→ **Exercise instructions**
Reproduce every line of the data below, swapping each "GUI agent" for "desktop agent" and changing nothing else.

→ **Data supplied**
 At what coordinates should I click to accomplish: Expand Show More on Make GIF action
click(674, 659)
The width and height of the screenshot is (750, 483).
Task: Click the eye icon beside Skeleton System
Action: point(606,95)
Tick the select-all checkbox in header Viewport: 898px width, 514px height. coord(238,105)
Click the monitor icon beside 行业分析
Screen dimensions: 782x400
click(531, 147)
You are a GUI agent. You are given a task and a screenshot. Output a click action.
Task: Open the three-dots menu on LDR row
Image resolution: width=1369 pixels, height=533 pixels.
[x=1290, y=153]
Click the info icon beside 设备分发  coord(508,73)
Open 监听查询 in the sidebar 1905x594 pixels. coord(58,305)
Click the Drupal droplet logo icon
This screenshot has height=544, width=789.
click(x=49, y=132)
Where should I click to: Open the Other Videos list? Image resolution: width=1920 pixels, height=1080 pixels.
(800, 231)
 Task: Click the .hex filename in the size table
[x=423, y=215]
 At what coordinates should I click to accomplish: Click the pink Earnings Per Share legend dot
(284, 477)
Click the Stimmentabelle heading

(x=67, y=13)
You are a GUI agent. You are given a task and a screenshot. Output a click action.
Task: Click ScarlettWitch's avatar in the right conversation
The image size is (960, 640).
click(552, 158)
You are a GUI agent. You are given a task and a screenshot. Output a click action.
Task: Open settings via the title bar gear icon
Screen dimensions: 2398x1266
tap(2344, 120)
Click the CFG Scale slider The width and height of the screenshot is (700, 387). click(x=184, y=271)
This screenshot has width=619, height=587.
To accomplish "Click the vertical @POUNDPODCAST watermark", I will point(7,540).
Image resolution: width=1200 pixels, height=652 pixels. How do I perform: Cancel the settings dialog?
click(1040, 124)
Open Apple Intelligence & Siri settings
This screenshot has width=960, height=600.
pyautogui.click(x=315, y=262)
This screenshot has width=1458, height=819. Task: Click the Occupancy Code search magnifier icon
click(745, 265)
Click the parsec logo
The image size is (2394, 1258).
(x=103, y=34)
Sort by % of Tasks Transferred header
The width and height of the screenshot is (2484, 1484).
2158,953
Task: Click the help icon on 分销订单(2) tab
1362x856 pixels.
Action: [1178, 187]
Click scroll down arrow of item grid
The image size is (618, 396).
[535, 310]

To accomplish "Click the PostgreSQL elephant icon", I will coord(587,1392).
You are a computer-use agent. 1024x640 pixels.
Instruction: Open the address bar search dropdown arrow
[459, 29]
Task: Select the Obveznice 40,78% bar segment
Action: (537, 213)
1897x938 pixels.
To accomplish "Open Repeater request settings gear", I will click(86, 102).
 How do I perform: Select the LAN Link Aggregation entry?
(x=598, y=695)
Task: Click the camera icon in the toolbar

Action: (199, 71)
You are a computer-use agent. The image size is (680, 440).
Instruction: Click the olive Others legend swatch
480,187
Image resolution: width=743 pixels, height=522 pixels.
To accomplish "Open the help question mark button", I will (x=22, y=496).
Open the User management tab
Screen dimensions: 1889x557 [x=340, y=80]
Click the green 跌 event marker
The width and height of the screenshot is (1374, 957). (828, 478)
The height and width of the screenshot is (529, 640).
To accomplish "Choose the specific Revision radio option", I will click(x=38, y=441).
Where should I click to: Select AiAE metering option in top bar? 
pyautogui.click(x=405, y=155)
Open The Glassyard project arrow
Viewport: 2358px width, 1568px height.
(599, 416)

→ **Result of this task**
 At what coordinates should I click to accomplish: Expand Show More on Make GIF action
click(674, 659)
The width and height of the screenshot is (750, 483).
Task: Click the eye icon beside Skeleton System
Action: point(606,95)
Tick the select-all checkbox in header Viewport: 898px width, 514px height. coord(238,105)
Click the monitor icon beside 行业分析
Screen dimensions: 782x400
click(531, 147)
You are a desktop agent. You are given a task and a screenshot. Output a click action.
Task: Open the three-dots menu on LDR row
Image resolution: width=1369 pixels, height=533 pixels.
[x=1290, y=153]
Click the info icon beside 设备分发  coord(508,73)
Open 监听查询 in the sidebar 1905x594 pixels. coord(58,305)
Click the Drupal droplet logo icon
This screenshot has height=544, width=789.
click(x=49, y=132)
Where should I click to: Open the Other Videos list? Image resolution: width=1920 pixels, height=1080 pixels.
(800, 231)
 Task: Click the .hex filename in the size table
[x=423, y=215]
 At what coordinates should I click to accomplish: Click the pink Earnings Per Share legend dot
(284, 477)
Click the Stimmentabelle heading

(x=67, y=13)
You are a desktop agent. You are given a task and a screenshot. Output a click action.
Task: Click ScarlettWitch's avatar in the right conversation
The image size is (960, 640).
click(552, 158)
You are a desktop agent. You are given a task and a screenshot. Output a click action.
Task: Open settings via the title bar gear icon
Screen dimensions: 2398x1266
tap(2344, 120)
Click the CFG Scale slider The width and height of the screenshot is (700, 387). click(x=184, y=271)
This screenshot has width=619, height=587.
To accomplish "Click the vertical @POUNDPODCAST watermark", I will point(7,540).
Image resolution: width=1200 pixels, height=652 pixels. How do I perform: Cancel the settings dialog?
click(1040, 124)
Open Apple Intelligence & Siri settings
This screenshot has width=960, height=600.
pyautogui.click(x=315, y=262)
This screenshot has width=1458, height=819. Task: Click the Occupancy Code search magnifier icon
click(745, 265)
Click the parsec logo
The image size is (2394, 1258).
(x=103, y=34)
Sort by % of Tasks Transferred header
The width and height of the screenshot is (2484, 1484).
2158,953
Task: Click the help icon on 分销订单(2) tab
1362x856 pixels.
Action: [1178, 187]
Click scroll down arrow of item grid
The image size is (618, 396).
[535, 310]

To accomplish "Click the PostgreSQL elephant icon", I will coord(587,1392).
You are a computer-use agent. 1024x640 pixels.
Instruction: Open the address bar search dropdown arrow
[459, 29]
Task: Select the Obveznice 40,78% bar segment
Action: (537, 213)
1897x938 pixels.
To accomplish "Open Repeater request settings gear", I will click(86, 102).
 How do I perform: Select the LAN Link Aggregation entry?
(x=598, y=695)
Task: Click the camera icon in the toolbar

Action: (199, 71)
You are a computer-use agent. The image size is (680, 440).
Instruction: Click the olive Others legend swatch
480,187
Image resolution: width=743 pixels, height=522 pixels.
To accomplish "Open the help question mark button", I will (x=22, y=496).
Open the User management tab
Screen dimensions: 1889x557 [x=340, y=80]
Click the green 跌 event marker
The width and height of the screenshot is (1374, 957). (828, 478)
The height and width of the screenshot is (529, 640).
To accomplish "Choose the specific Revision radio option", I will click(x=38, y=441).
Where should I click to: Select AiAE metering option in top bar? 
pyautogui.click(x=405, y=155)
Open The Glassyard project arrow
Viewport: 2358px width, 1568px height.
(599, 416)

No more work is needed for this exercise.